Posted on:2013-05-04Degree:M.AType:Thesis
University:The Florida State UniversityCandidate:Burger, TarinFull Text:PDF
GTID:2455390008974511Subject:History
Abstract/Summary:
I am working to illuminate a connection between the pervasive anxiety regarding "traditional" gender roles that permeated Cold War culture during the mid-twentieth century and the advertising industry's messages to women during the same period. By examining women's magazines, a particularly important piece of cultural media for the period, and their advertisements, I seek to examine patterns that develop in the way advertisers expressed their messages to women.
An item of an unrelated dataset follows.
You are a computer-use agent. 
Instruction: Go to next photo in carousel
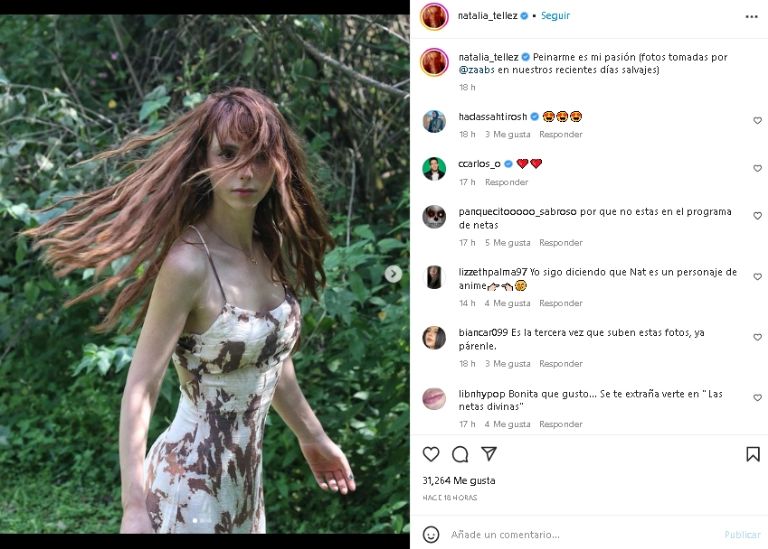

Tracing the development of these messages through a narrative that examines the varying prescribed roles women were expected to assume will lead to a discussion that flows from advertisers targeting brides, wives, and mothers. This narrative strategy will help create an accessible, clearly organized discussion of this topic. This project relies heavily on an examination of primary sources including advertising images from the 1940s, 50s, and 60s.;Much scholarship has been written regarding gender, advertising, consumerism, and the postwar/Cold War era. While most of these works focus on only a few of these aspects, my work attempts to present a discussion of this period with these aspects at the forefront. By examining how advertisers spoke to women through their images in a period that was unquestionably influenced by an all-permeating anxious culture of the Cold War, I hope to prove that issues of gender, consumerism, and Cold War political efforts were inextricably connected.